■ **Exercise input**
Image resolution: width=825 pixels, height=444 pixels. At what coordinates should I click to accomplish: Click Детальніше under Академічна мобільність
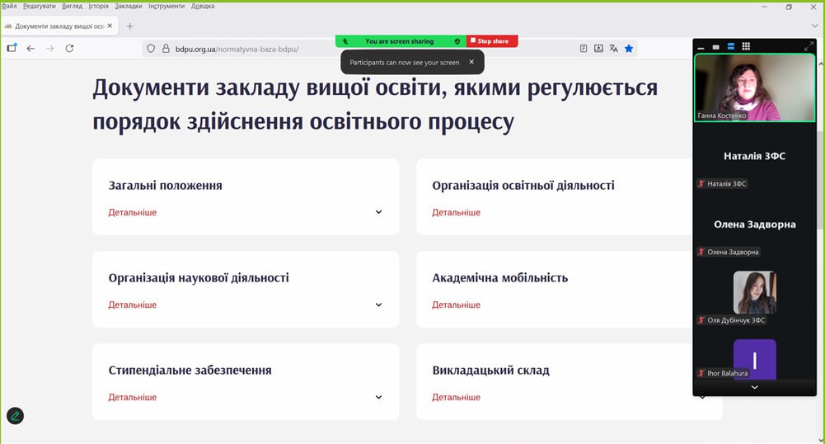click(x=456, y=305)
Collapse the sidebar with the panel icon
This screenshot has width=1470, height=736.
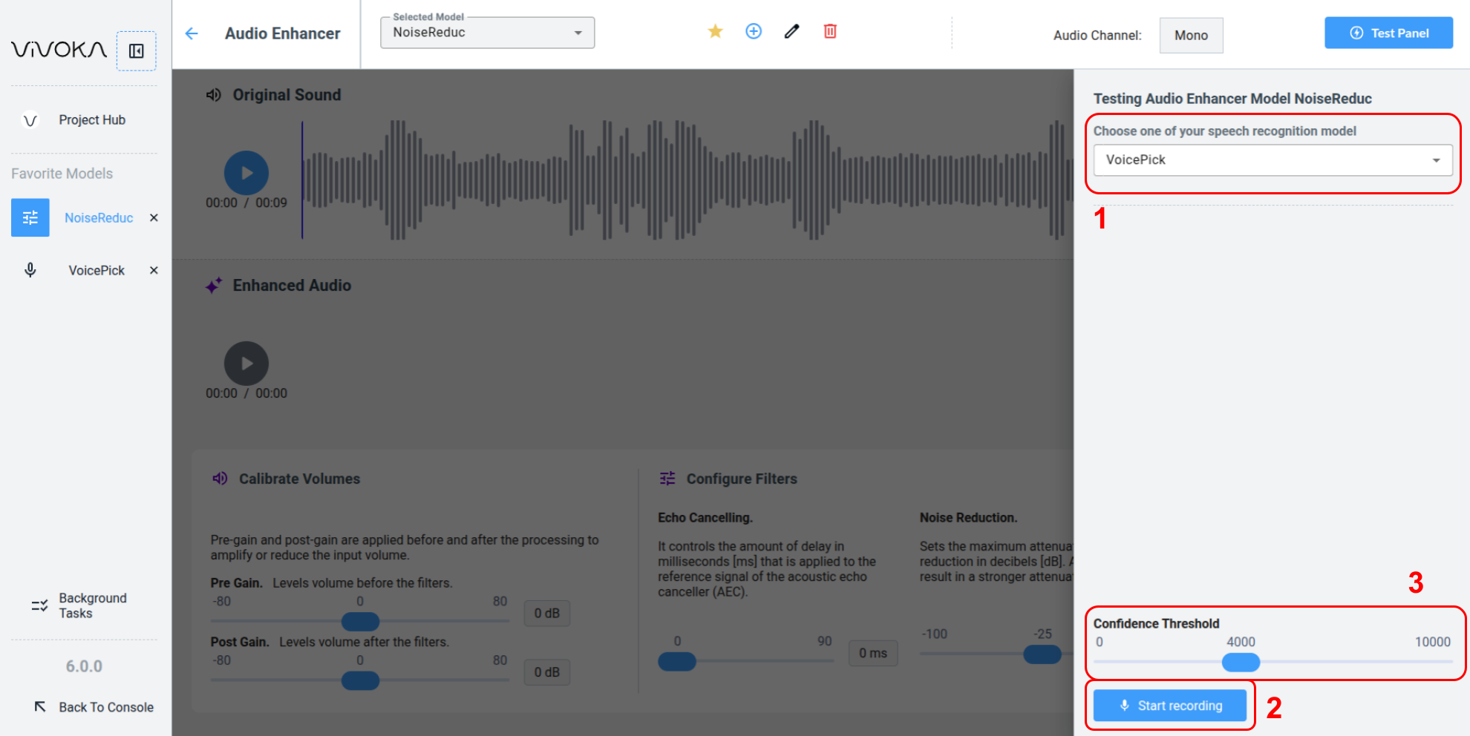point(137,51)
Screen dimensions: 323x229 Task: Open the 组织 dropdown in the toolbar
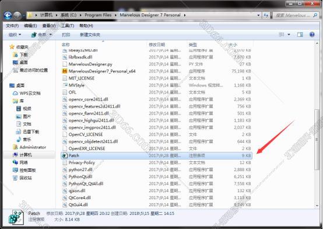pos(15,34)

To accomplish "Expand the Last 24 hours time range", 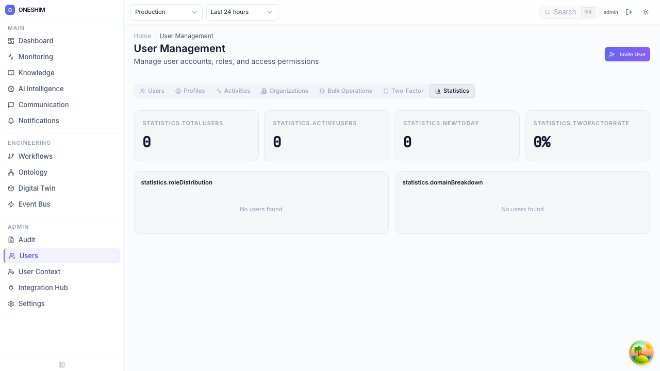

■ **Goal**
Copy out the lines above word for word, leaving out the pictures.

■ **Answer to this task**
Image resolution: width=825 pixels, height=444 pixels. At what coordinates should I click to accomplish: Click Детальніше under Академічна мобільність
click(x=456, y=305)
Collapse the sidebar with the panel icon
This screenshot has width=1470, height=736.
point(137,51)
Screen dimensions: 323x229 Task: Open the 组织 dropdown in the toolbar
pos(15,34)

To accomplish "Expand the Last 24 hours time range", 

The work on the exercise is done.